> Description of the task
Retype the records in full, and please keep the pictures out of the copy.

Stored data:
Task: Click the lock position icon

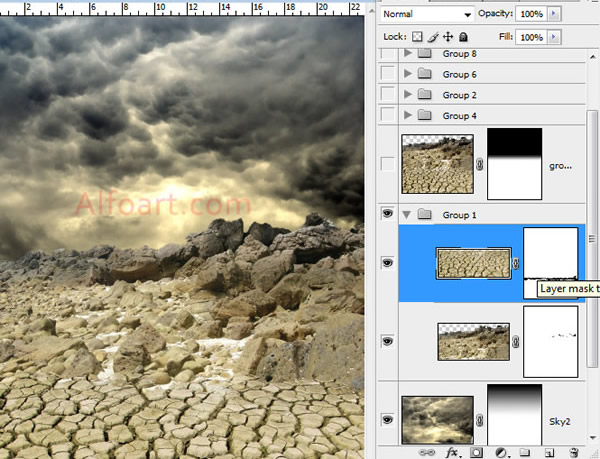Action: (x=447, y=37)
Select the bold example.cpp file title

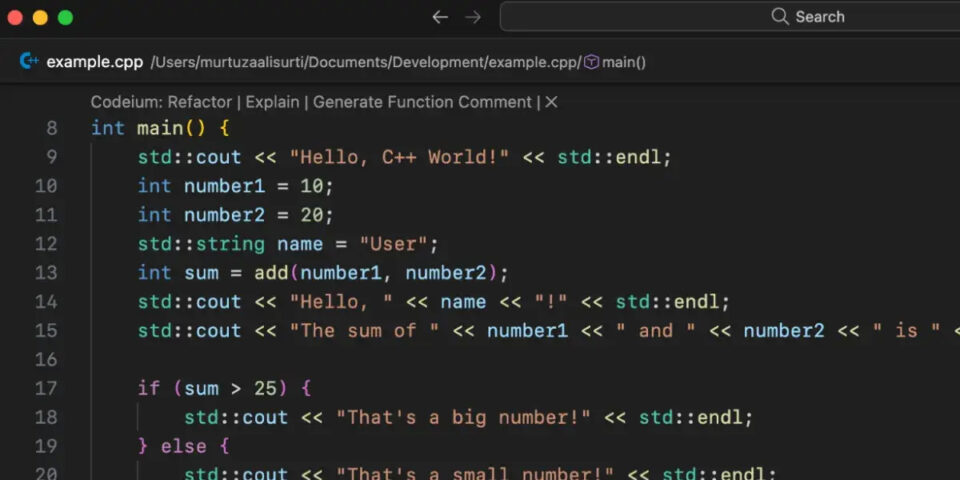(94, 62)
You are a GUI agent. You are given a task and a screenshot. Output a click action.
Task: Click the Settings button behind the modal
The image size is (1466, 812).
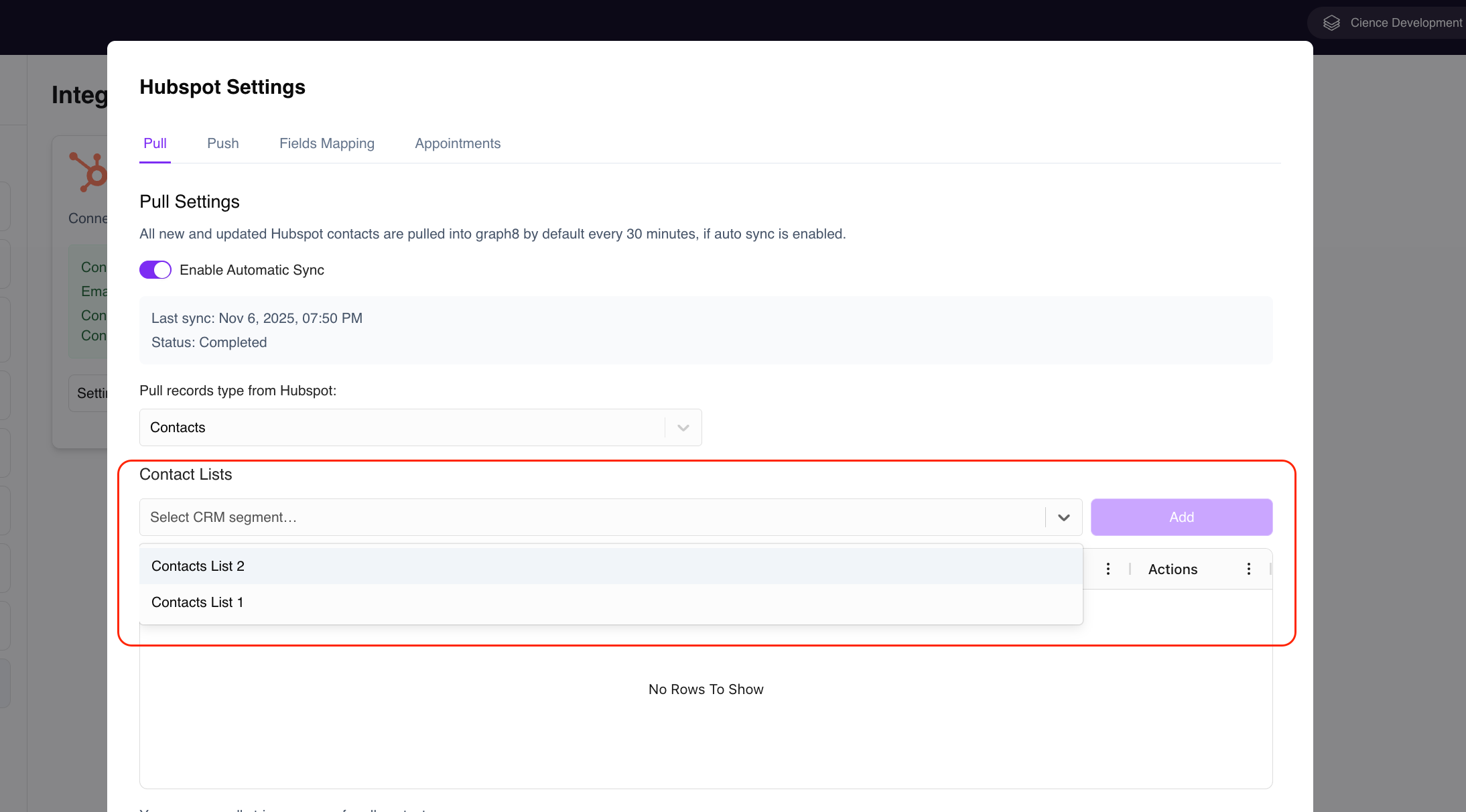[x=88, y=393]
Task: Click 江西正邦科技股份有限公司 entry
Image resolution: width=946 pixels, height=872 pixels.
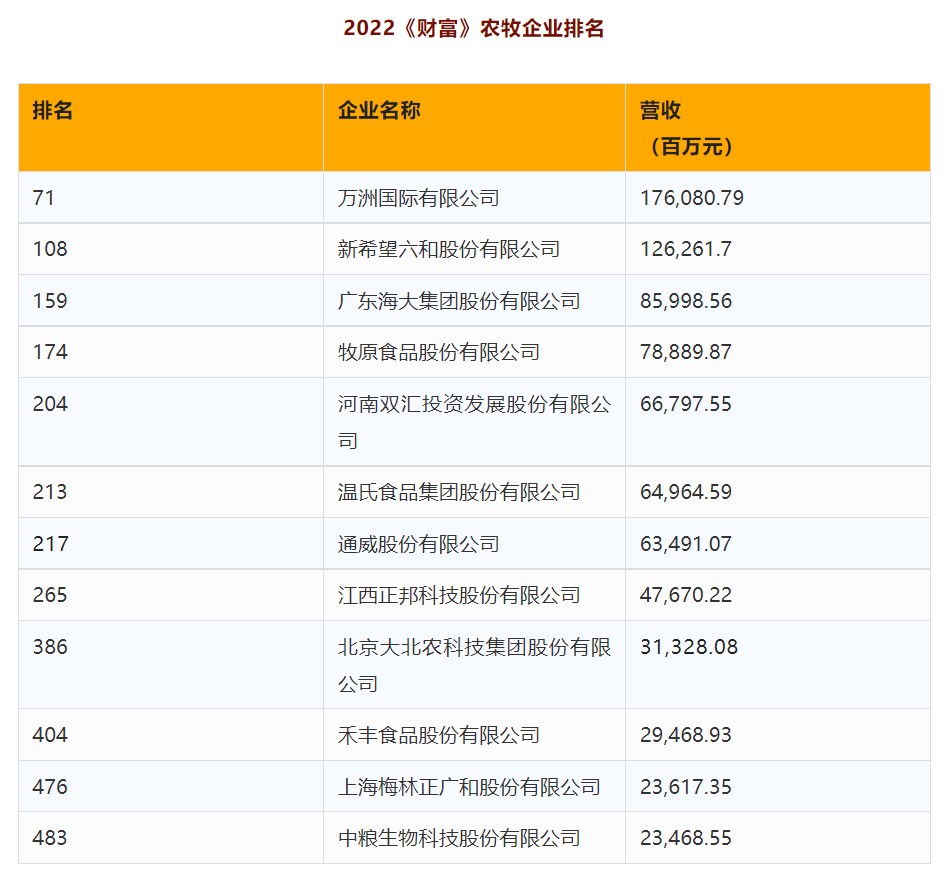Action: [459, 595]
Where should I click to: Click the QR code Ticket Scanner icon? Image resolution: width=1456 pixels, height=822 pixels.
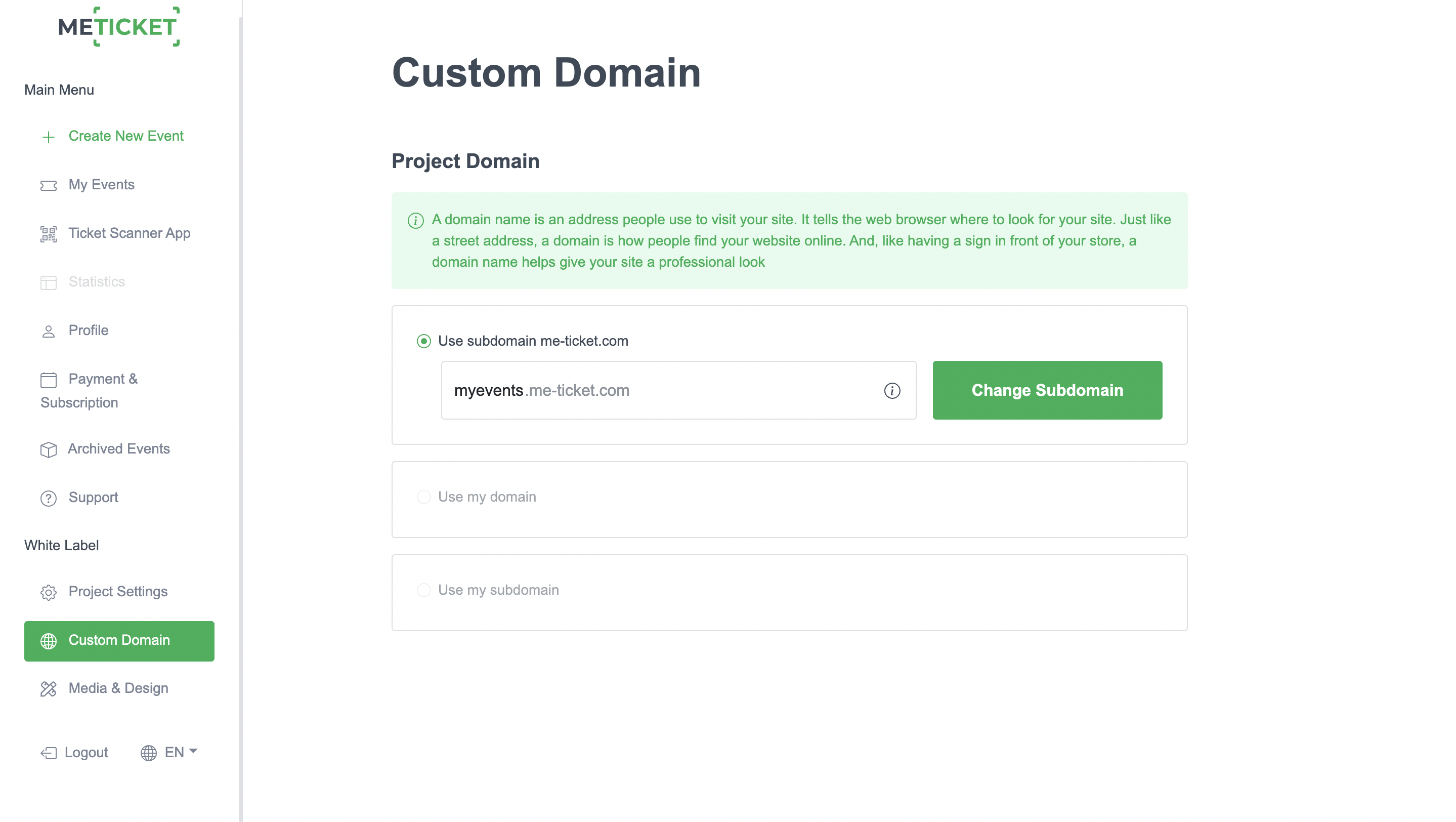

> Exercise response
Task: Click the lock position icon

Action: (x=447, y=37)
Select the bold example.cpp file title

(94, 62)
You are a GUI agent. You are given a task and a screenshot. Output a click action.
Task: Click the Settings button behind the modal
The image size is (1466, 812).
[x=88, y=393]
Task: Click 江西正邦科技股份有限公司 entry
Image resolution: width=946 pixels, height=872 pixels.
Action: [459, 595]
Where should I click to: Click the QR code Ticket Scanner icon? Image resolution: width=1456 pixels, height=822 pixels.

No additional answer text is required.